▶ Text block
I used that as a springboard for an earlier question to Hartley in the ’96 interview and then slipped in a query about Godard before the end of the chat. In ’06 Hartley answered the question in a broader sense, discussing how important it is for filmmakers to have influences and to openly copy them, on the way to developing one’s own style. 

 

Leos Carax is one of the most talented directors around, but few know about his acting career. There hasn’t been much to it (six supporting roles of various size in films directed by others) — then again, his filmmaking career has consisted of only six (splendid) features so far. 

He made his acting debut on film (minus a bit as an extra in one of his own pictures) in Godard’s KING LEAR (1987). I asked him about his appearance in that film and also about his being influenced by the French New Wave.

 

Next up is Jane Birkin. Ms. Birkin acted only once for Godard, in SOIGNE TA DROITE (Keep Your Right Up, 1987). She had a small part, but I thought it was still important to ask her what that time spent with JLG was like, and she came up with a lovely portrait of a cranky, laser-focused man with a bad cold. (None of which should surprise a diehard Uncle Jean fan.)

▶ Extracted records
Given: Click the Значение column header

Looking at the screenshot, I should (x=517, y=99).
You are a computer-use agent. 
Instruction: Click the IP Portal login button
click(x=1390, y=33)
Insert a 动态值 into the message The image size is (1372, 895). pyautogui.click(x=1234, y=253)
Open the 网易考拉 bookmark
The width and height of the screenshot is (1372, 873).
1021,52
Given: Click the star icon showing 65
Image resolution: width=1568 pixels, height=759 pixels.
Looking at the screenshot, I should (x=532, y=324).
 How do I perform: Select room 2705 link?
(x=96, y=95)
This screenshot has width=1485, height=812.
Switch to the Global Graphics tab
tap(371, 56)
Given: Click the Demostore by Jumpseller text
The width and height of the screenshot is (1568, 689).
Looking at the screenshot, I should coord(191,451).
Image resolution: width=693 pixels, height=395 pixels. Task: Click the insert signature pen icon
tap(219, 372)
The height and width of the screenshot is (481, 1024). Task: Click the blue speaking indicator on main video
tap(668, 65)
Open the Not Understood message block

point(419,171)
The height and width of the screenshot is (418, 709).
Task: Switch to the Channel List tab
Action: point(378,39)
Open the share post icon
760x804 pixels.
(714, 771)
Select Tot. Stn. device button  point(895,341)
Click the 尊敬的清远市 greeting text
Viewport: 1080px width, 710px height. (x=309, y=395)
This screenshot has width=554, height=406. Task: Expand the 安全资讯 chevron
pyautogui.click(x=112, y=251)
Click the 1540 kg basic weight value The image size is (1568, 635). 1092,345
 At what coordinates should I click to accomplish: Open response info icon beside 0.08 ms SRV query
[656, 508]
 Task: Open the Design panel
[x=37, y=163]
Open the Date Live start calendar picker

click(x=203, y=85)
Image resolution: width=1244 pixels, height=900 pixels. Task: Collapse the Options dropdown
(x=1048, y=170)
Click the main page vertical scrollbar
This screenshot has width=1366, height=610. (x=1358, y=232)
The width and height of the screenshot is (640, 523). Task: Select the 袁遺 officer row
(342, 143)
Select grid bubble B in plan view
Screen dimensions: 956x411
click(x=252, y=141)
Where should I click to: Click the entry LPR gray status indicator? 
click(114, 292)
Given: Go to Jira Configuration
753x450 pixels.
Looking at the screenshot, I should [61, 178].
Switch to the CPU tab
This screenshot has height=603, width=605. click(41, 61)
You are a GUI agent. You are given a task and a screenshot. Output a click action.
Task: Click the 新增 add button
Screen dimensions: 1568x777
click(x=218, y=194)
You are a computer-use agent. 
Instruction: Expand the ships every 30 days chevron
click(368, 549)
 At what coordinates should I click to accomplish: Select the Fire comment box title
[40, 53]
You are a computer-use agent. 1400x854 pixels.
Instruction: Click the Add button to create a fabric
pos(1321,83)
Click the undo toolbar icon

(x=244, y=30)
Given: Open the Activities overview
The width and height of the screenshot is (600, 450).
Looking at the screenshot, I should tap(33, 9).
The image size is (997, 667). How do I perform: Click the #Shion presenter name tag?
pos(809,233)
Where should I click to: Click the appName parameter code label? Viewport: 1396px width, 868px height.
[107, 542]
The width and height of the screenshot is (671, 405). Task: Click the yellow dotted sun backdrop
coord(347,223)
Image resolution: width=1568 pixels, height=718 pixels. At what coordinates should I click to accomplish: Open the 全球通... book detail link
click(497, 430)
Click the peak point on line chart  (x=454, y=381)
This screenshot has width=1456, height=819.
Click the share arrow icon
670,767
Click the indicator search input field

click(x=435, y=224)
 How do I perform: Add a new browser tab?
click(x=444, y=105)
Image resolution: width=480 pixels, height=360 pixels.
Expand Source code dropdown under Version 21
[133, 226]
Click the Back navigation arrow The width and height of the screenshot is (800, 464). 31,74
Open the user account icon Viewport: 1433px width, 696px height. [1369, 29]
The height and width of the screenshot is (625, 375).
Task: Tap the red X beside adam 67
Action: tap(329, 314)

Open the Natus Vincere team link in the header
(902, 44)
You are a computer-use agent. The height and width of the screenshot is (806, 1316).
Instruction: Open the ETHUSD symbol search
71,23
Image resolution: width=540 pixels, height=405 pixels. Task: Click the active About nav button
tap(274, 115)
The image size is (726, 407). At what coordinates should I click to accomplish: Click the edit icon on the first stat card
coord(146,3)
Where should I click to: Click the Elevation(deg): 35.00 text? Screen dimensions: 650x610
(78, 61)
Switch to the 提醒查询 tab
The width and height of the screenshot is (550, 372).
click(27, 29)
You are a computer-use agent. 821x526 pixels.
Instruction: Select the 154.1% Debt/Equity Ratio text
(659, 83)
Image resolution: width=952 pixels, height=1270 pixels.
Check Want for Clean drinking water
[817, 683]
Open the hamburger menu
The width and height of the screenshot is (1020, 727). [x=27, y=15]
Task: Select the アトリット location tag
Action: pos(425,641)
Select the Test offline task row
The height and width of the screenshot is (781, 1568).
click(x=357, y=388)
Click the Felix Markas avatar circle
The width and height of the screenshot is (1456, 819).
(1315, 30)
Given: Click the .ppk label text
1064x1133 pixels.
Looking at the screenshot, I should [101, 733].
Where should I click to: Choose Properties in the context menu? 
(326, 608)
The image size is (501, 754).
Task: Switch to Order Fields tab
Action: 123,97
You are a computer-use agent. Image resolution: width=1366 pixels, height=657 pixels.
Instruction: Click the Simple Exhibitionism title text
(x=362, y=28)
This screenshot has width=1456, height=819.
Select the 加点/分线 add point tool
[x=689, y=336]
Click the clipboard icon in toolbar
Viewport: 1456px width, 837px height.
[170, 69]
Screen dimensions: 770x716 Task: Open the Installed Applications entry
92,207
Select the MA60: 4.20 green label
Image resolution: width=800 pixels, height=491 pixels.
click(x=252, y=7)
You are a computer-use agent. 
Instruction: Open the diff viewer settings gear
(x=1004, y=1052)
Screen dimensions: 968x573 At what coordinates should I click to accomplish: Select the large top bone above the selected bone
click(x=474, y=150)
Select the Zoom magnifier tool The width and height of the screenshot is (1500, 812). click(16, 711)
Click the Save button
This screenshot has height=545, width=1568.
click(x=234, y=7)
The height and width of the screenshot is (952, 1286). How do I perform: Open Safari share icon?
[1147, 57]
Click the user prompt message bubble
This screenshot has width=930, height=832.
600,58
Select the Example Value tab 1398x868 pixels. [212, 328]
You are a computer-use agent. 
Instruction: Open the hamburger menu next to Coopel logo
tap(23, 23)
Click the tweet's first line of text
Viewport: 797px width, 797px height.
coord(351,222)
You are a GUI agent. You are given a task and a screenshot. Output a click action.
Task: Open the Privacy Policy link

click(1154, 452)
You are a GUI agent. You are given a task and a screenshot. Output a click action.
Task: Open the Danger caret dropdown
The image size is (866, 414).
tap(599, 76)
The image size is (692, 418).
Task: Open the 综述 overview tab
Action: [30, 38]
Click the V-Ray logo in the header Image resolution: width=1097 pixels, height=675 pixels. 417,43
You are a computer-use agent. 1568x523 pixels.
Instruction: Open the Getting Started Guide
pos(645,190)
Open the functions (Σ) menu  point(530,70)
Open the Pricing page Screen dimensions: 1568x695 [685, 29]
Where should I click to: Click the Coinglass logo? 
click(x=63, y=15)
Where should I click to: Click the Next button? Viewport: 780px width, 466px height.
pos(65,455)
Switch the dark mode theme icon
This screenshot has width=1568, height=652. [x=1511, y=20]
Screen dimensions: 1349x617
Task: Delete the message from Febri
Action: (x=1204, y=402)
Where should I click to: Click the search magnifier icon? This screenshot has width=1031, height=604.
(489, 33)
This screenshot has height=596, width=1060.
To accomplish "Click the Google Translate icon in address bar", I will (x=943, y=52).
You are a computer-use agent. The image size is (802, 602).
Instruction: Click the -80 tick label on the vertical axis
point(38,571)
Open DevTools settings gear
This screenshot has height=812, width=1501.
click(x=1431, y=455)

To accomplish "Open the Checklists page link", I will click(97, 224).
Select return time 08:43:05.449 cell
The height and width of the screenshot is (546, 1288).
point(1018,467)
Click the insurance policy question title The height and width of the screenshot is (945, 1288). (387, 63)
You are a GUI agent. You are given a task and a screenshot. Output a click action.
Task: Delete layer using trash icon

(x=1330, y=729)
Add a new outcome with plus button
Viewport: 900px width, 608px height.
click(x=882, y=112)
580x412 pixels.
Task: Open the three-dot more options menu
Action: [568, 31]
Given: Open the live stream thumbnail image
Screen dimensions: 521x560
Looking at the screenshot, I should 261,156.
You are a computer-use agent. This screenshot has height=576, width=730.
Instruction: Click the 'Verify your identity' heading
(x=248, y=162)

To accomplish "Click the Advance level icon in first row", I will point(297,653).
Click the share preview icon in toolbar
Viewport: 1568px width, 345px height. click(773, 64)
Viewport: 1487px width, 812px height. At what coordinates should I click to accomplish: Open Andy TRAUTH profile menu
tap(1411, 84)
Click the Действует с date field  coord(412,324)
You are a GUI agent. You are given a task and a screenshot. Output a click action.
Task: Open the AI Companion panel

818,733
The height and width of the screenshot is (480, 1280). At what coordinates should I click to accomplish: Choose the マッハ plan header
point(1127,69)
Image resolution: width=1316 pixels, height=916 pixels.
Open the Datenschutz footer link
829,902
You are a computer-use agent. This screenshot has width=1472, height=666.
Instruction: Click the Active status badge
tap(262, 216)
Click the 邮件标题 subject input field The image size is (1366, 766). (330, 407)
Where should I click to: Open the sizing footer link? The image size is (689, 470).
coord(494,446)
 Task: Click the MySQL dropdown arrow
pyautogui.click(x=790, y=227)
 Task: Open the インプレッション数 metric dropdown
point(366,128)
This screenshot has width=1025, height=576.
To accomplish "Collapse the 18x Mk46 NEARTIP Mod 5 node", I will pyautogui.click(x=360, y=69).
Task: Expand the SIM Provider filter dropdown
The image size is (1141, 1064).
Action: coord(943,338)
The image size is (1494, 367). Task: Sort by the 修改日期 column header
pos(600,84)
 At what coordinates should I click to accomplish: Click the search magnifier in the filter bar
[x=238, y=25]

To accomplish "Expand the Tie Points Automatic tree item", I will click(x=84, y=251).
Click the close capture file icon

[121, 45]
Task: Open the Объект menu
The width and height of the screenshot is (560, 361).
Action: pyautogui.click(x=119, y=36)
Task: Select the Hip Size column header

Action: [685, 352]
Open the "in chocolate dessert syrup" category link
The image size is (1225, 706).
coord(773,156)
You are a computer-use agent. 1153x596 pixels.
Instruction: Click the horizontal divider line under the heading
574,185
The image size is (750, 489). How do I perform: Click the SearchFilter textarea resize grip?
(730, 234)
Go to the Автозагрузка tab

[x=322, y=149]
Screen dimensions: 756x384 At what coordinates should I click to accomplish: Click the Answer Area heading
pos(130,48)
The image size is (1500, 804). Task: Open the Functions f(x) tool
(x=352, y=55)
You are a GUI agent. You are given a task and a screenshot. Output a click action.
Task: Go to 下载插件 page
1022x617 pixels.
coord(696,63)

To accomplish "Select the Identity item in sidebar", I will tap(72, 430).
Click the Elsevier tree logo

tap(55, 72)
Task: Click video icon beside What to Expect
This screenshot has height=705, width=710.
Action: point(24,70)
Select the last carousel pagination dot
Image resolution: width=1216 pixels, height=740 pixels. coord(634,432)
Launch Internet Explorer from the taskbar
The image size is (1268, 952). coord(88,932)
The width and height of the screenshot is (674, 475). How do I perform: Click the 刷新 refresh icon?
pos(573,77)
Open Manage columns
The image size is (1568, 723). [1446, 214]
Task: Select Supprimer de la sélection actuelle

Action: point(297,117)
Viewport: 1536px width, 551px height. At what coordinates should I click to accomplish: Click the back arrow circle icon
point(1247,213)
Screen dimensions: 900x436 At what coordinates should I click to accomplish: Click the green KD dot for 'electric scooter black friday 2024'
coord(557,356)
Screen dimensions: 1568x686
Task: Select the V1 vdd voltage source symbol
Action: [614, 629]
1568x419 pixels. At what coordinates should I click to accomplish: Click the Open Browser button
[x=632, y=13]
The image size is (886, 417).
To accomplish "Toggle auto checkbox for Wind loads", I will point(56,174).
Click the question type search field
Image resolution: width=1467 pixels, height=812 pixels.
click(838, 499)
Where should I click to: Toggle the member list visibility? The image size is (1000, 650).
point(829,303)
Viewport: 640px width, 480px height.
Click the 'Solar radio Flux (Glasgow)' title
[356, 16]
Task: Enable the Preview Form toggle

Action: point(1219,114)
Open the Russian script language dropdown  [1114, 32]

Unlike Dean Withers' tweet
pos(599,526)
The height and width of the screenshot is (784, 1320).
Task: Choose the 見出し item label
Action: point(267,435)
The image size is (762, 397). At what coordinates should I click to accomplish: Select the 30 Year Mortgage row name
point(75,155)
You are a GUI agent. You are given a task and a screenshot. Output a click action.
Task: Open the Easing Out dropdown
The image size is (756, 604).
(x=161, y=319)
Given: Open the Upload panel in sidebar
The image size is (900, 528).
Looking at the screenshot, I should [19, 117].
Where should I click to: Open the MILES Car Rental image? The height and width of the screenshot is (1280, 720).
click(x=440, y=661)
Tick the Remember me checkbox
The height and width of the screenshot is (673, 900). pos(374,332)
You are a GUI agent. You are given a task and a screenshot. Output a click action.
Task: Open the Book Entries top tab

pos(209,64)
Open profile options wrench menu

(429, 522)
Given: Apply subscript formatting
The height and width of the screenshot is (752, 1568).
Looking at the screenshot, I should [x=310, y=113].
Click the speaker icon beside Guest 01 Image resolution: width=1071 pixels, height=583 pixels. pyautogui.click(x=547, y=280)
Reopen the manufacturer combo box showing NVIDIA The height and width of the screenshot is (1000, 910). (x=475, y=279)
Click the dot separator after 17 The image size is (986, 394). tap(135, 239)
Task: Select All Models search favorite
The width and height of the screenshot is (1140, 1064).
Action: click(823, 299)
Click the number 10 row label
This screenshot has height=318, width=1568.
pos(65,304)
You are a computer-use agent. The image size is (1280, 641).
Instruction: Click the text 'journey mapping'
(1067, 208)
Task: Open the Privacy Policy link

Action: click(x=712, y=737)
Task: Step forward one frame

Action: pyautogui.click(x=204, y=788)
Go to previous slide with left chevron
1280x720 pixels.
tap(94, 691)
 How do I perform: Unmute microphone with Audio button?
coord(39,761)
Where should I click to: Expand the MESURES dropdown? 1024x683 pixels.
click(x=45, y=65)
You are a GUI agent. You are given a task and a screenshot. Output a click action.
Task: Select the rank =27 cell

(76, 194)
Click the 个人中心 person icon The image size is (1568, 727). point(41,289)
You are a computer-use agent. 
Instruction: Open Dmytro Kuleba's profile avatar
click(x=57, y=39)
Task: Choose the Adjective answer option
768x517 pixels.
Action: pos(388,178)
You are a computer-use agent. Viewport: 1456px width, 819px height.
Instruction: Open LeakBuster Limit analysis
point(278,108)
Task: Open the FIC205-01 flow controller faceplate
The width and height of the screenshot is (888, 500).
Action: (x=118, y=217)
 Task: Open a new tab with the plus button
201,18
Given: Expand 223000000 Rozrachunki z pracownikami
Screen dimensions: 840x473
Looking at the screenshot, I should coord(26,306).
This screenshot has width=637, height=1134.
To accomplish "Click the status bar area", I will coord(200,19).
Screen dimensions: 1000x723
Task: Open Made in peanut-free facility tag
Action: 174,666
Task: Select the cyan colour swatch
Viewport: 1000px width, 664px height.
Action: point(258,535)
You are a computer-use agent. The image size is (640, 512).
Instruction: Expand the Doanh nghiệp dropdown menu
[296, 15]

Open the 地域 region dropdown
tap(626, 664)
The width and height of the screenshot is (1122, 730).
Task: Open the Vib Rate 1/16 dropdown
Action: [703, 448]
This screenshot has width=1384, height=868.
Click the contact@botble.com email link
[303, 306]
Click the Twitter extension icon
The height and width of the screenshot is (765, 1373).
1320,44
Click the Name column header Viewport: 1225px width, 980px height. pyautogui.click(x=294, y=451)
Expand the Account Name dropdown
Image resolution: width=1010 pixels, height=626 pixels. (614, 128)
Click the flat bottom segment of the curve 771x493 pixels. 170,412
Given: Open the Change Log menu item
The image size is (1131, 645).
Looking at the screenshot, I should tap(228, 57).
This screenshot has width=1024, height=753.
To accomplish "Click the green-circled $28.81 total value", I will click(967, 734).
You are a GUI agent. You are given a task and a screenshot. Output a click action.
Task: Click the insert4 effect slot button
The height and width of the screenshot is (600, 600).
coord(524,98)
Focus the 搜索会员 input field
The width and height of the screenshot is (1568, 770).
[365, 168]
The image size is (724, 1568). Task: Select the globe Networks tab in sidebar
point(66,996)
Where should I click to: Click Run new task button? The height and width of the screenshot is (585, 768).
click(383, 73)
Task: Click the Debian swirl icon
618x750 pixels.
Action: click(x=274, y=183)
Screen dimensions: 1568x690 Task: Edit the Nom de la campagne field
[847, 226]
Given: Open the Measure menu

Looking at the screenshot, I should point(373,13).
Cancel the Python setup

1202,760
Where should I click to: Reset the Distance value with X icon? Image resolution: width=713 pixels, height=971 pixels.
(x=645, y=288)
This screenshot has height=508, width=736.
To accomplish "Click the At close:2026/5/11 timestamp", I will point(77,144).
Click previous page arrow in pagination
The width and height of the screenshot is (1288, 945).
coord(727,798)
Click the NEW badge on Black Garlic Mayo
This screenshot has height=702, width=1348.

▶ Tasks to perform
1) Using the Godard passage, mark each statement yes or no and quote the words that decide it. (a) Leos Carax has directed six features so far. (b) Jane Birkin appeared in several Godard films. (c) In 2006, Hartley answered the question about Godard narrowly.
2) According to the Godard passage, in which film did Leos Carax make his acting debut?
3) Write the next part of the Godard passage, starting after its final sentence.

▶ Answers to the exercise
1)
(a) Yes: "his filmmaking career has consisted of only six (splendid) features so far."
(b) No: "Ms. Birkin acted only once for Godard."
(c) No: "In ’06 Hartley answered the question in a broader sense."

2) Godard's KING LEAR (1987).

3)
 

Independent filmmaker Amos Poe discussed his paean to Godard, UNMADE BEDS (1976), in my interview with him. That film revolves around a guy in ’76 NYC who believes he’s living in a French New Wave movie at the turn of the Sixties.

That part of our chat was interesting, but an even juicier morsel came out later in our lengthy interview: Amos had been ripped off money-wise by Uncle Jean! Watch the clip for details, but the story involves Debbie Harry, Chris Stein, Robert Fripp, and a proposed remake of ALPHAVILLE.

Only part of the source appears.